(MATERIAL FOR THIS EXERCISE):
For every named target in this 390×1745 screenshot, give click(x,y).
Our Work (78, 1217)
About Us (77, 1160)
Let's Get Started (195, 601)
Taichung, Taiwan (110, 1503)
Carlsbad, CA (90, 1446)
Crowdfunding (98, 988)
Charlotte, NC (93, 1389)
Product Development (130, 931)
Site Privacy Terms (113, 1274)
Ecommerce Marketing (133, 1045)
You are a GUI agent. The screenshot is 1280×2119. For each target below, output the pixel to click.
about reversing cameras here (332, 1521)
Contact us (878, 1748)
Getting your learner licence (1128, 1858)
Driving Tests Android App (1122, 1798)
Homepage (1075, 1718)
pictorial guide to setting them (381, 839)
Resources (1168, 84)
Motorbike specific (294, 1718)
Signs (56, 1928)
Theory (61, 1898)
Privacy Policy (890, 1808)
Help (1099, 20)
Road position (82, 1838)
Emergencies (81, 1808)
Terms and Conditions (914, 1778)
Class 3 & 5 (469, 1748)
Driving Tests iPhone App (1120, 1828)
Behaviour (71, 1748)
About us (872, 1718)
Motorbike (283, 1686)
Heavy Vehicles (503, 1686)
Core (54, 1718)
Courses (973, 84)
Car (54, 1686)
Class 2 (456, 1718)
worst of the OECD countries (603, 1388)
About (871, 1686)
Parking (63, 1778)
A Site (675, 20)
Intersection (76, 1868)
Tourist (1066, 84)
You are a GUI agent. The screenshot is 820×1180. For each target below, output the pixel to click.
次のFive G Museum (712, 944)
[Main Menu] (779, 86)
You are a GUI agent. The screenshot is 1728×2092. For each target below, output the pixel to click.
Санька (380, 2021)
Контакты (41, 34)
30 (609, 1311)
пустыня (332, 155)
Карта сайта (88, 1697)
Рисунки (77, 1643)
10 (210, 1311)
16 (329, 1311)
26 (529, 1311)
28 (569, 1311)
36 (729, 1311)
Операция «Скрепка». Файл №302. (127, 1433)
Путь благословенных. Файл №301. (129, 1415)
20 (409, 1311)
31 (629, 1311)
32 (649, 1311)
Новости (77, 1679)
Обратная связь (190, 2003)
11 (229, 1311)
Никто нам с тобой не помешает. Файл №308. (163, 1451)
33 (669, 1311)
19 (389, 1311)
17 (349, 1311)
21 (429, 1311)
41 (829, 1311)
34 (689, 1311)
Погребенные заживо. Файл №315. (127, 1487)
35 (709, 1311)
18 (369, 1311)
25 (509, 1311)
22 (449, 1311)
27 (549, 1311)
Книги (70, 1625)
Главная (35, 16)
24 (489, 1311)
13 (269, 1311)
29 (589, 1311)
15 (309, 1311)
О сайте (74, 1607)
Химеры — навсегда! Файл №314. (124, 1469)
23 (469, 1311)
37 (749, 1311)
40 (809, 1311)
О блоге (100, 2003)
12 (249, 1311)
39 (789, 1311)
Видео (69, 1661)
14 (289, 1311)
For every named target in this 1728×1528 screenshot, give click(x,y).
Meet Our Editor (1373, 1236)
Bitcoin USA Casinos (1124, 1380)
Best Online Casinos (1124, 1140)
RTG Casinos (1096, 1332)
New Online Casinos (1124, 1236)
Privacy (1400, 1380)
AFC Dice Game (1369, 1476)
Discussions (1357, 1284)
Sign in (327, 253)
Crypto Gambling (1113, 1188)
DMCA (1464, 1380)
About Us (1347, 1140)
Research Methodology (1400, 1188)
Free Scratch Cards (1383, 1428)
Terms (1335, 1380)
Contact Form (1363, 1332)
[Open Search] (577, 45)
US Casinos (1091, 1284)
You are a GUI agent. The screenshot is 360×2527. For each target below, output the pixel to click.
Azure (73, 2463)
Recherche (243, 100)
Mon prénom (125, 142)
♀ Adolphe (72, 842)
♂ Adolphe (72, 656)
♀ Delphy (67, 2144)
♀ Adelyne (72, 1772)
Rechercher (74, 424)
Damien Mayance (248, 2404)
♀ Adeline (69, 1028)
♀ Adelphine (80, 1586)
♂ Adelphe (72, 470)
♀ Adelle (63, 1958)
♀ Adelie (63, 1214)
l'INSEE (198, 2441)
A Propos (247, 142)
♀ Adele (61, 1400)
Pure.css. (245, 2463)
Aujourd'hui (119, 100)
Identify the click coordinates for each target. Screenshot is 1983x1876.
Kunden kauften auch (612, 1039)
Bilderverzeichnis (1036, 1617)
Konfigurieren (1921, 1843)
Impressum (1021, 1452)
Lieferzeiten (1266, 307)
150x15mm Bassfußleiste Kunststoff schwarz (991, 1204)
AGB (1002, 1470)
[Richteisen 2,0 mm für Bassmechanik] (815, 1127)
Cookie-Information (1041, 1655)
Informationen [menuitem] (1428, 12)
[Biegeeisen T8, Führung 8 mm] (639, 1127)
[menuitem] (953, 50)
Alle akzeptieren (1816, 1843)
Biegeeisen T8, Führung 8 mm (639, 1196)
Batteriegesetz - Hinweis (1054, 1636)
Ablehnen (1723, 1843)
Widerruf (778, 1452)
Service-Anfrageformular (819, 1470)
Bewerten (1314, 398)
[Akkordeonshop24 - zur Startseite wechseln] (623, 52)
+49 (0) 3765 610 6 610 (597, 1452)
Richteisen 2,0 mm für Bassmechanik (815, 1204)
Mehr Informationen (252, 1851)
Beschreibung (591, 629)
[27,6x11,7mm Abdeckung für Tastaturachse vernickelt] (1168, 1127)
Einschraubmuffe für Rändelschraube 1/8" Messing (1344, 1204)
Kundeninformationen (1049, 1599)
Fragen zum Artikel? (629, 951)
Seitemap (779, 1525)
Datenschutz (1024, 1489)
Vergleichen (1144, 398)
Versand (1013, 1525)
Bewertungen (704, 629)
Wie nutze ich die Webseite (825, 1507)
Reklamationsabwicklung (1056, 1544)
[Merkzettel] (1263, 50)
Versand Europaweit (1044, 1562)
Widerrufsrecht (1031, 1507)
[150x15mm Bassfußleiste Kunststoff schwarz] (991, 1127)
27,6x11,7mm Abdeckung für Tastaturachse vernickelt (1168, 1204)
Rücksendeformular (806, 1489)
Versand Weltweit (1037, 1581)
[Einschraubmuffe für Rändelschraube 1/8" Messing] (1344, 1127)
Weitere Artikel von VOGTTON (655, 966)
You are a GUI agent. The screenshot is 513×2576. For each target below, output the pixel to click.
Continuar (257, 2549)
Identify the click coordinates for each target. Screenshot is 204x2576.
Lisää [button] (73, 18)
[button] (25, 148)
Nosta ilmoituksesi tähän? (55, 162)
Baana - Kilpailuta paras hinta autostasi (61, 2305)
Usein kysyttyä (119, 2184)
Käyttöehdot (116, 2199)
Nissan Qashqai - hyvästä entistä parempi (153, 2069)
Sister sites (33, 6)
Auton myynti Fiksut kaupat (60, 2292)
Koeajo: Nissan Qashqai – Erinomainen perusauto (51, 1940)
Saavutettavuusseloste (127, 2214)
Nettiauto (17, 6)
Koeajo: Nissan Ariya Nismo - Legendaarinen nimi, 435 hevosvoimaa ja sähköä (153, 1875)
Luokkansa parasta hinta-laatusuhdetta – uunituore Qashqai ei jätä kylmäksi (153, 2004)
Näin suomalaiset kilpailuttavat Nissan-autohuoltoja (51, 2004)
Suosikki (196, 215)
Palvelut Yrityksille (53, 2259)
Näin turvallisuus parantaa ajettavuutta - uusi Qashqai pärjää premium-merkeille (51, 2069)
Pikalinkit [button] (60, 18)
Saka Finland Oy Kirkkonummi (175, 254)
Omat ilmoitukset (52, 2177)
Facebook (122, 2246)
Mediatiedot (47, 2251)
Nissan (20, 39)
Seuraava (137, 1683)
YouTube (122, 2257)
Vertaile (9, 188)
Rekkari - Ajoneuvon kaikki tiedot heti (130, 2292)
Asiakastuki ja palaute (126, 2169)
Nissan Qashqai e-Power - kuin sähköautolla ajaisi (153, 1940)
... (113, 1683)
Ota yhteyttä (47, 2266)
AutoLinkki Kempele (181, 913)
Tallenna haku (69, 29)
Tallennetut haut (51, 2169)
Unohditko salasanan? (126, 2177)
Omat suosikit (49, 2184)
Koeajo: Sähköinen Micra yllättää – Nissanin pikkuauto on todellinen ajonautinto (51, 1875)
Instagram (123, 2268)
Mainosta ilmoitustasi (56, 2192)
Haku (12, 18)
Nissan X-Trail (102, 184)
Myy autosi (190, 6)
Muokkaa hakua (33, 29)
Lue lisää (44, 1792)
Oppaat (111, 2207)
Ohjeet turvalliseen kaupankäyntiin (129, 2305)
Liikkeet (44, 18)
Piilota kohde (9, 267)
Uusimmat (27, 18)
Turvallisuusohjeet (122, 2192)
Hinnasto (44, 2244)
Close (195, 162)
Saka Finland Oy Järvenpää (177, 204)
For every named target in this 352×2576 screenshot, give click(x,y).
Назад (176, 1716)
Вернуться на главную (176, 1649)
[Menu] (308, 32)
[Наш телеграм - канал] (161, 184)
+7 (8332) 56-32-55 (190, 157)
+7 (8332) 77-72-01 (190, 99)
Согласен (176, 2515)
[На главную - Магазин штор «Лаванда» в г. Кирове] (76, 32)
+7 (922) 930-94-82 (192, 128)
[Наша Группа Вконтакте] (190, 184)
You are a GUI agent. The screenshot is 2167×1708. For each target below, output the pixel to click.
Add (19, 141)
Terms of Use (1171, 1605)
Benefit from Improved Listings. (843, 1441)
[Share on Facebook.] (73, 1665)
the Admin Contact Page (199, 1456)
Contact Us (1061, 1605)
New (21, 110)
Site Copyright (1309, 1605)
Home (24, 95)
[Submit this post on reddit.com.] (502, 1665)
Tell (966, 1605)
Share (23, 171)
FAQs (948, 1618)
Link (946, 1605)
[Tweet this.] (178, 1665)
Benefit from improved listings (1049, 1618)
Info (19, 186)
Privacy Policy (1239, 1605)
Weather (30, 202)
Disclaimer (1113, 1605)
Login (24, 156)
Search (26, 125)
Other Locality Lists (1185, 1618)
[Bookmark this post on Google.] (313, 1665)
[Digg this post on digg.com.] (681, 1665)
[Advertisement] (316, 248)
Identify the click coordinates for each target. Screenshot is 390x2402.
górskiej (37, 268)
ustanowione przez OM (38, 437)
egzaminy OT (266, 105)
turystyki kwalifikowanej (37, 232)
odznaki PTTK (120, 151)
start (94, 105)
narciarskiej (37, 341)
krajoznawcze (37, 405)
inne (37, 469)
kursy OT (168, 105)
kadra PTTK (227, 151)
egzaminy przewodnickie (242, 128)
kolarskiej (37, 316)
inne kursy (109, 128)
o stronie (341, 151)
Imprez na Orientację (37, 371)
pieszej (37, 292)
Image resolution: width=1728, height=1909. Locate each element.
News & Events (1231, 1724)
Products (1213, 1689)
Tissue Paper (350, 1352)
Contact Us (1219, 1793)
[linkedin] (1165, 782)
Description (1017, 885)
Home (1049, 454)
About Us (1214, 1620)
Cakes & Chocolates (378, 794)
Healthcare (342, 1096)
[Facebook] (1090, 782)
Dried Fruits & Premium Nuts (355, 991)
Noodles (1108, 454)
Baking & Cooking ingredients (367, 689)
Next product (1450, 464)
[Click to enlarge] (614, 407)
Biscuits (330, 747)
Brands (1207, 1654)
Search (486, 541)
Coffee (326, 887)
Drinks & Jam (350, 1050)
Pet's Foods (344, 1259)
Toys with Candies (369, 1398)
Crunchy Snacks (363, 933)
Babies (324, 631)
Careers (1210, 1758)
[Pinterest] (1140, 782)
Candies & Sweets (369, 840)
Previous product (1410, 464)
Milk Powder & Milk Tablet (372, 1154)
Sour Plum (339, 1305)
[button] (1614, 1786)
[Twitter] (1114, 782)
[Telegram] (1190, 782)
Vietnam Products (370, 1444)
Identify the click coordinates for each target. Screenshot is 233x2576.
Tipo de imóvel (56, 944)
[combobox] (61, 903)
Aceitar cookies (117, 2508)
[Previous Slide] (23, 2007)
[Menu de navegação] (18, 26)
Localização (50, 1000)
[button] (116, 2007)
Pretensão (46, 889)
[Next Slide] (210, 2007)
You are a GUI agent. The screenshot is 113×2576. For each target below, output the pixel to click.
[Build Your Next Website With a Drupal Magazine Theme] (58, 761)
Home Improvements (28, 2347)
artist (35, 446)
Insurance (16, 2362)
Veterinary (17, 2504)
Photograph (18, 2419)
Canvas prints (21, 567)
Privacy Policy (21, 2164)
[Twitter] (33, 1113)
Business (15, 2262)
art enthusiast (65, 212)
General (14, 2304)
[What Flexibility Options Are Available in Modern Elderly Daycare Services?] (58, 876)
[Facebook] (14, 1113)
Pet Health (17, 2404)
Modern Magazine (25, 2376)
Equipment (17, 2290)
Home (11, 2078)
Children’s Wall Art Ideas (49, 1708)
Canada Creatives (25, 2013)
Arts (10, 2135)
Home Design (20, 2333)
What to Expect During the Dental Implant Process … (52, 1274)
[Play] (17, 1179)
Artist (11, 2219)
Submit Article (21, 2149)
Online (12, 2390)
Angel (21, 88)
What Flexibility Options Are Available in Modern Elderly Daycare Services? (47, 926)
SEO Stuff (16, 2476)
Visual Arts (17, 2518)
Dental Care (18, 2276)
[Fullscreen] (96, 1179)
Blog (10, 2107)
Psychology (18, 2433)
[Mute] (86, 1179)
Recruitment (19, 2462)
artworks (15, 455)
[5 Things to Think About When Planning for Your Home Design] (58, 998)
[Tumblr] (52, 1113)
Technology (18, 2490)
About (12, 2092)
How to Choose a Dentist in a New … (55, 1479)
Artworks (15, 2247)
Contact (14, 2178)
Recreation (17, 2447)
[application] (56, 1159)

(TASK REQUIREMENTS):
The answer is the lines above between the line holding "AFC Dice Game (1369, 1476)" and the line holding "US Casinos (1091, 1284)", inclusive, each written out exactly, and no others.

(WRITTEN SOLUTION):
AFC Dice Game (1369, 1476)
Discussions (1357, 1284)
Sign in (327, 253)
Crypto Gambling (1113, 1188)
DMCA (1464, 1380)
About Us (1347, 1140)
Research Methodology (1400, 1188)
Free Scratch Cards (1383, 1428)
Terms (1335, 1380)
Contact Form (1363, 1332)
[Open Search] (577, 45)
US Casinos (1091, 1284)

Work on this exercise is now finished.